* [Required work]:
- A) From the RAID performance excerpt below, extract the passage starting at "RAID rebuild times" and ending at "and supported drives.".
- B) According to the RAID performance excerpt, what ways can address declining access density? List every one.

* [Document excerpt]:

This storage analyst discussion of access density, cost and capacity using SPC benchmarks delves into more fine detail on this and related topics.

RAID array IO/sec performance suffers through the declining access density, which can addressed through higher RPM drives, "short-stroking"/"de-stroking" (using outer 20% of drives) or provisioning the number of drives ('spindles') not on capacity, but desired IO/sec. (Most designers and storage architects would consider this as "over-provisioning" and unnecessarily expensive.)

RAID rebuild times cannot proceed faster than the individual drive scan time, whilst in normal RAID-5 configurations, the total amount of data read for an (ND+1P) parity group, is N-times the drive size. The minimum time taken is (N*Disk-size ÷ common-channel speed), the parity-group scan time, analogous to single-drive scan time. The Networking concept of "over-subscription", the ratio of uplink to total downlink capacity (1:1 is ideal but expensive, higher numbers cause congestion in high-performance environments like server rooms), can be applied to the common-channel and supported drives.

(Stored data entries)
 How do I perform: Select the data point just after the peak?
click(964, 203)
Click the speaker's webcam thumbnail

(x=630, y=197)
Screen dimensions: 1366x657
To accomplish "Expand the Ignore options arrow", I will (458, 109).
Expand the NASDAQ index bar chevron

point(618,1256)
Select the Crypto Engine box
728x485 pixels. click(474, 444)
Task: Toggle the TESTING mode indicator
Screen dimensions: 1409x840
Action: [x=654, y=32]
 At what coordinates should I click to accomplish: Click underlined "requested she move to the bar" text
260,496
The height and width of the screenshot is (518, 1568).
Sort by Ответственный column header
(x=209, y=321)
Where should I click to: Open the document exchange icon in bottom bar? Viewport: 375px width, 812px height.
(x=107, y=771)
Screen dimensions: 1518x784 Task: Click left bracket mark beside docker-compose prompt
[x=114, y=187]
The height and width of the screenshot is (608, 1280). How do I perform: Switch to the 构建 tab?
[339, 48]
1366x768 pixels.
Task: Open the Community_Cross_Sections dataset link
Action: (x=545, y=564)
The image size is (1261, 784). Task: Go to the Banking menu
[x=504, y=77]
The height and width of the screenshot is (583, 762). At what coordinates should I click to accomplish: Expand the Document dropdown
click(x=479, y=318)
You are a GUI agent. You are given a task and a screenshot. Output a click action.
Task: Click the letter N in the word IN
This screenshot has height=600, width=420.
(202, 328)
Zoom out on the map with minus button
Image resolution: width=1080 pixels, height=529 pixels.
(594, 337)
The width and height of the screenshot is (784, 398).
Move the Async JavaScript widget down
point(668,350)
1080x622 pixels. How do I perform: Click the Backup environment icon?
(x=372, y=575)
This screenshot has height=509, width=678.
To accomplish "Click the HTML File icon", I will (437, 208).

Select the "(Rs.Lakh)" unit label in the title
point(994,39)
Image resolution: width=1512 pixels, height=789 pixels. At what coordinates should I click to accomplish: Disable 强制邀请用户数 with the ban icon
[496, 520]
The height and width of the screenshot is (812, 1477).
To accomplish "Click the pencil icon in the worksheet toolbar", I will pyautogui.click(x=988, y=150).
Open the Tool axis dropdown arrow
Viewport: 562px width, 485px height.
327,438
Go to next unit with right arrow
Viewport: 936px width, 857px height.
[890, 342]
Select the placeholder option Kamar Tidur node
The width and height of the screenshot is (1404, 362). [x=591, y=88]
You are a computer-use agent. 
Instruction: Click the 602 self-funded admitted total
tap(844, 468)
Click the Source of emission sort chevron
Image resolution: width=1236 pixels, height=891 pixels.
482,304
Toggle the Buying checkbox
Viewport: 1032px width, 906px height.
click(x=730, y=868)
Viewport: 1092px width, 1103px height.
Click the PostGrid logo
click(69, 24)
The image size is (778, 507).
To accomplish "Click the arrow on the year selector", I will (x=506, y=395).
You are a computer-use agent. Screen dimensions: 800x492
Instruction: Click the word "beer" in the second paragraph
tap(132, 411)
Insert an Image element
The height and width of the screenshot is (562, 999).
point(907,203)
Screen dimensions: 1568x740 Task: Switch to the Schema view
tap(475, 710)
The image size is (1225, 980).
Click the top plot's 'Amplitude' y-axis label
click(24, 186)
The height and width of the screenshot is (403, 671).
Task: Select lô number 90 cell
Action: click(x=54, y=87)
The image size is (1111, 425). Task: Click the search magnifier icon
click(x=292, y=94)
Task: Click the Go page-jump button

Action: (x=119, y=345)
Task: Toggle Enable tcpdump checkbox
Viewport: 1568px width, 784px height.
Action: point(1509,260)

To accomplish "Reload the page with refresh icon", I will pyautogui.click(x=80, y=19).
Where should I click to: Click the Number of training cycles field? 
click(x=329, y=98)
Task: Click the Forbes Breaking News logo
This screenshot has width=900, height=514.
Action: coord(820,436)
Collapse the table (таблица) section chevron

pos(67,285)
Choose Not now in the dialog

* [Answers in order]:
- A)
RAID rebuild times cannot proceed faster than the individual drive scan time, whilst in normal RAID-5 configurations, the total amount of data read for an (ND+1P) parity group, is N-times the drive size. The minimum time taken is (N*Disk-size ÷ common-channel speed), the parity-group scan time, analogous to single-drive scan time. The Networking concept of "over-subscription", the ratio of uplink to total downlink capacity (1:1 is ideal but expensive, higher numbers cause congestion in high-performance environments like server rooms), can be applied to the common-channel and supported drives.

- B)
- Higher RPM drives
- "Short-stroking"/"de-stroking" (using the outer 20% of drives)
- Provisioning the number of drives ("spindles") based on desired IO/sec rather than capacity